(Saved entries)

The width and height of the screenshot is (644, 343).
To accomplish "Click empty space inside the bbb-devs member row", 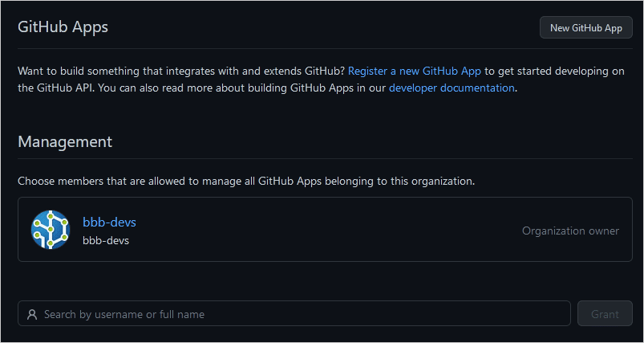I will tap(321, 231).
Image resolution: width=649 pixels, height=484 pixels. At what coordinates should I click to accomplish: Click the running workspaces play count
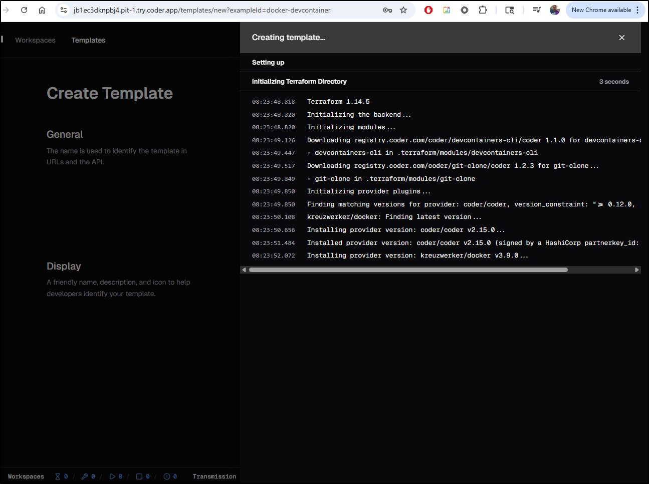(116, 476)
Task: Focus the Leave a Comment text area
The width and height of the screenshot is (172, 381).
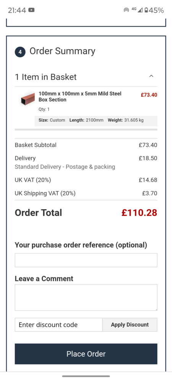Action: click(x=86, y=298)
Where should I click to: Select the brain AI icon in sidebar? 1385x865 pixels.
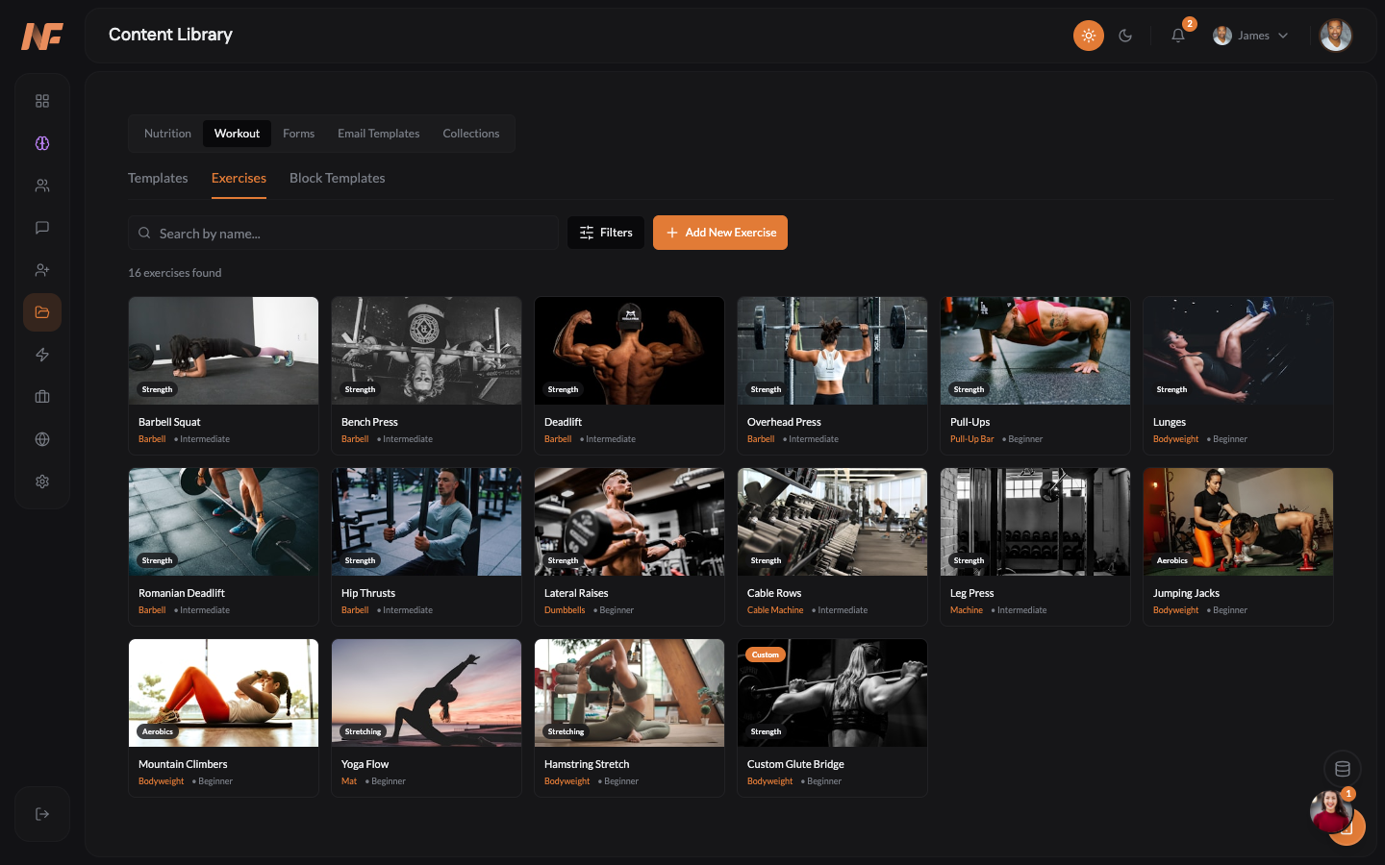click(x=42, y=142)
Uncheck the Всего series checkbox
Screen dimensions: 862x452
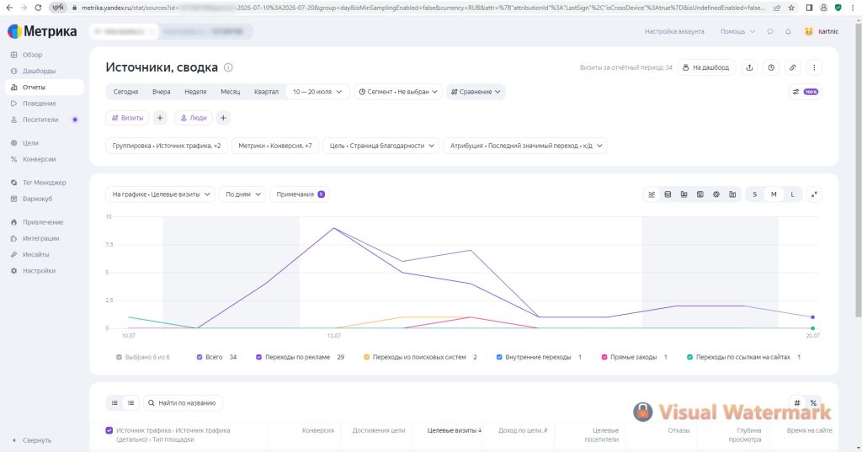[x=200, y=358]
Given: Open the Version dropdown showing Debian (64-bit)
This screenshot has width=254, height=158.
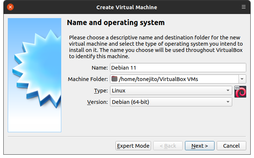Looking at the screenshot, I should (171, 102).
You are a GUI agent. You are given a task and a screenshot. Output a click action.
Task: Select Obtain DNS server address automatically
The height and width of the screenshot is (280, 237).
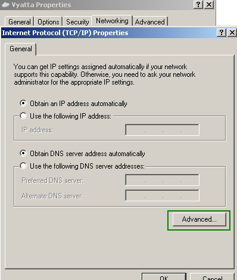point(23,153)
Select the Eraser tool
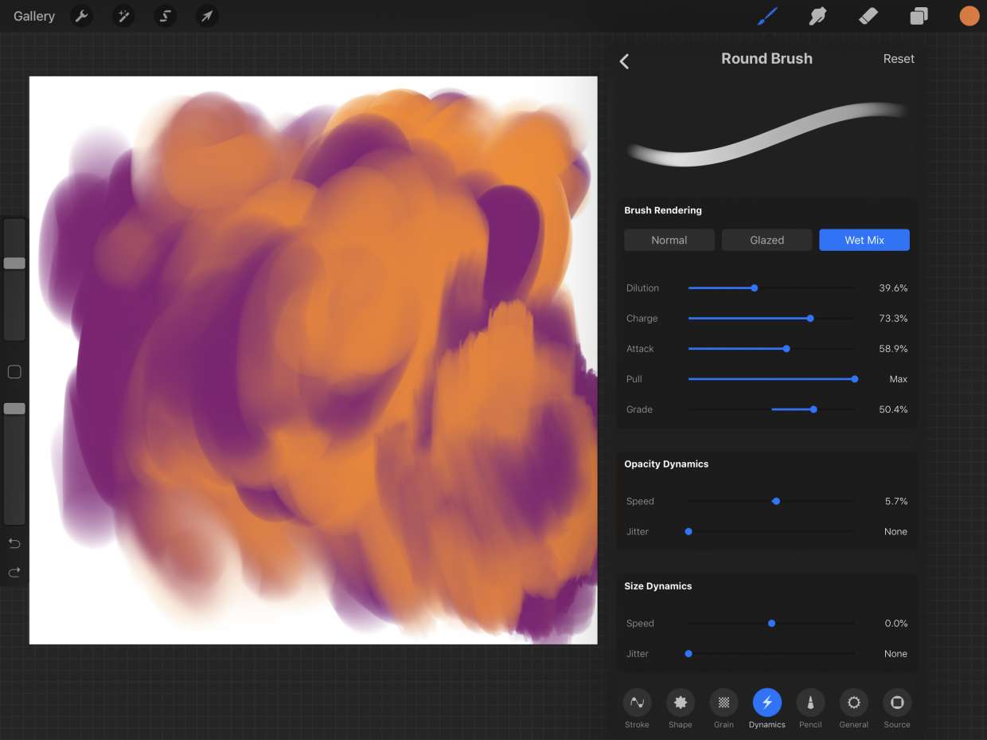The width and height of the screenshot is (987, 740). 868,16
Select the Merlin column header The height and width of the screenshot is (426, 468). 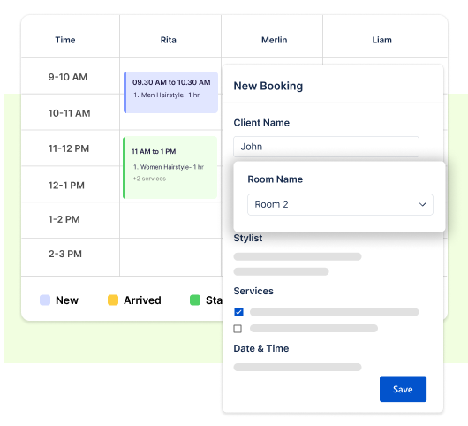click(x=275, y=40)
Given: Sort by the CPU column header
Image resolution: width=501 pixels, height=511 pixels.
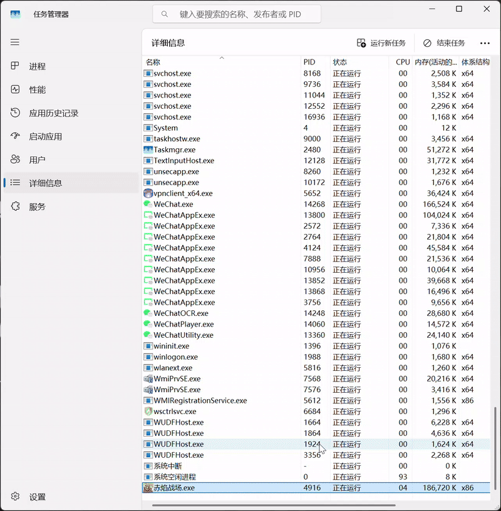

* DIRECTIONS FOR THIS TASK *
Starting at the line above that holds "Image resolution: width=649", repeat every line exactly down to and including the line that holds "Task: Select Obtain", then stop. Do not carry over any pictures.

* ANSWER BELOW *
Image resolution: width=649 pixels, height=484 pixels. At what coordinates should I click to accomplish: Click the running workspaces play count
(116, 476)
Task: Focus the Leave a Comment text area
The width and height of the screenshot is (172, 381).
Action: click(x=86, y=298)
Where should I click to: Select the brain AI icon in sidebar? 1385x865 pixels.
click(x=42, y=142)
Uncheck the Всего series checkbox
Screen dimensions: 862x452
[x=200, y=358]
Given: Open the Version dropdown showing Debian (64-bit)
This screenshot has width=254, height=158.
Looking at the screenshot, I should (171, 102).
You are a GUI agent. You are given a task and a screenshot. Output a click action.
Task: Select Obtain DNS server address automatically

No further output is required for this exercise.